EXERCISE DETAILS
Rewrite these items with "icon" replaced by "button" wherever it occurs, keeping everything else the same, and omit the pictures.

GIVEN INFORMATION
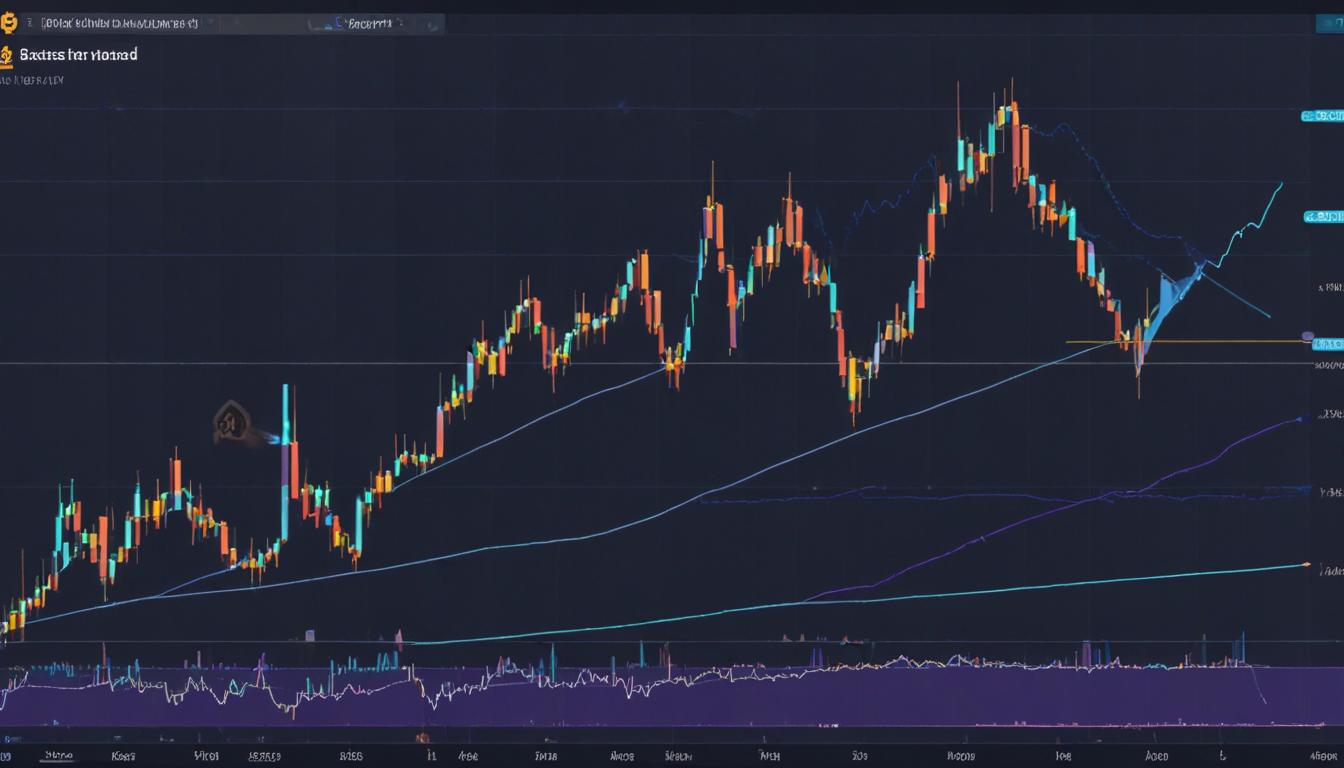Select the topmost cyan price label on right axis
The width and height of the screenshot is (1344, 768).
coord(1321,116)
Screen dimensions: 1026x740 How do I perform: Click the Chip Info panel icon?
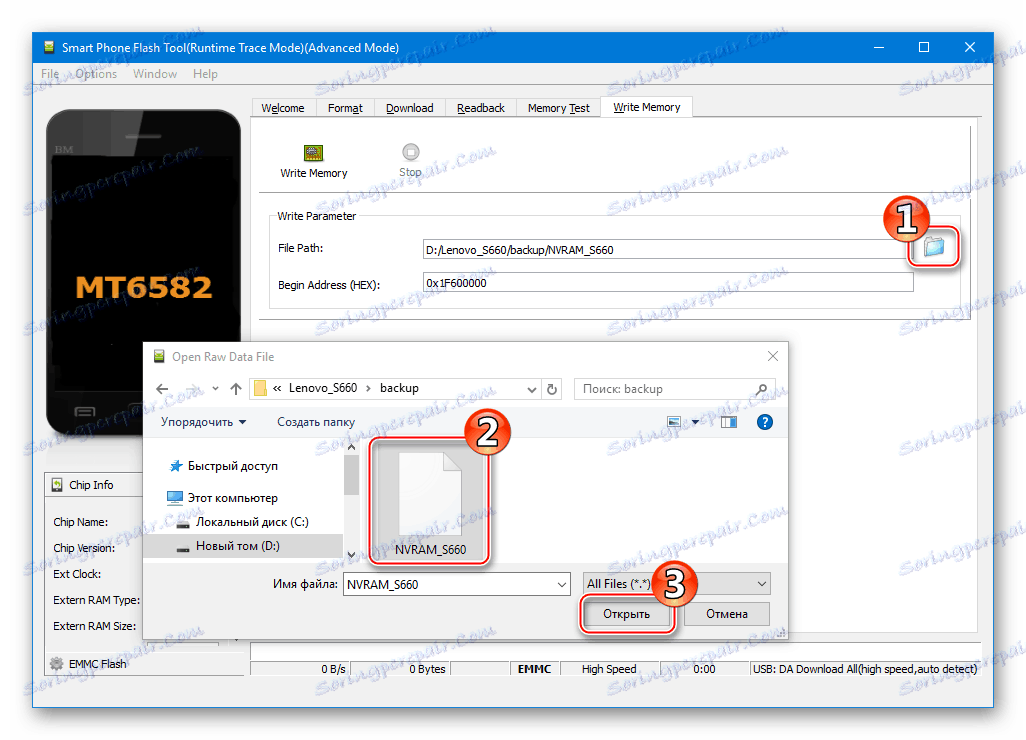[58, 484]
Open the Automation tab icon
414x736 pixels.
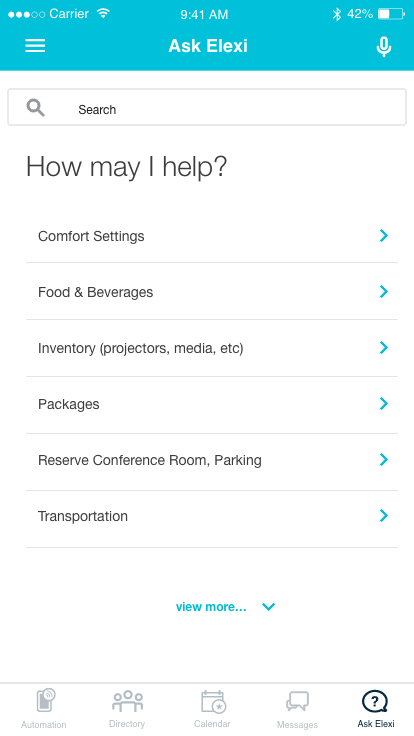[46, 701]
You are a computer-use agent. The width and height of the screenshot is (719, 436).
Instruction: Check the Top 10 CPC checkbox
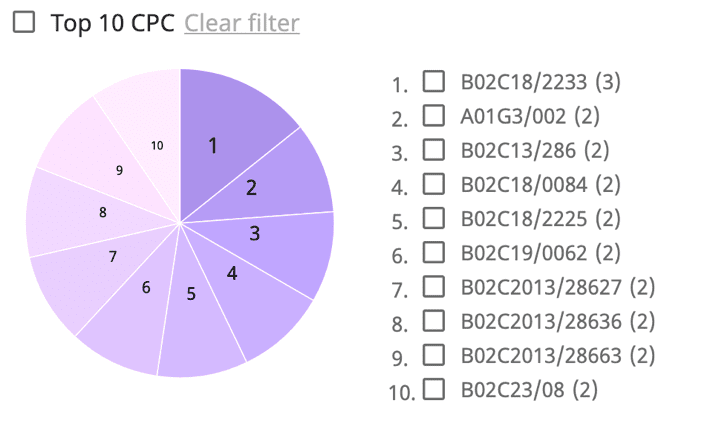coord(24,23)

REPLY TO THE TASK
Select the topmost cyan price label on right axis
The width and height of the screenshot is (1344, 768).
coord(1321,116)
Screen dimensions: 1026x740 How do I perform: Click the Chip Info panel button?
[58, 484]
Open the Automation tab button
414x736 pixels.
[46, 701]
You are a computer-use agent. The width and height of the screenshot is (719, 436).
Instruction: Check the Top 10 CPC checkbox
coord(24,23)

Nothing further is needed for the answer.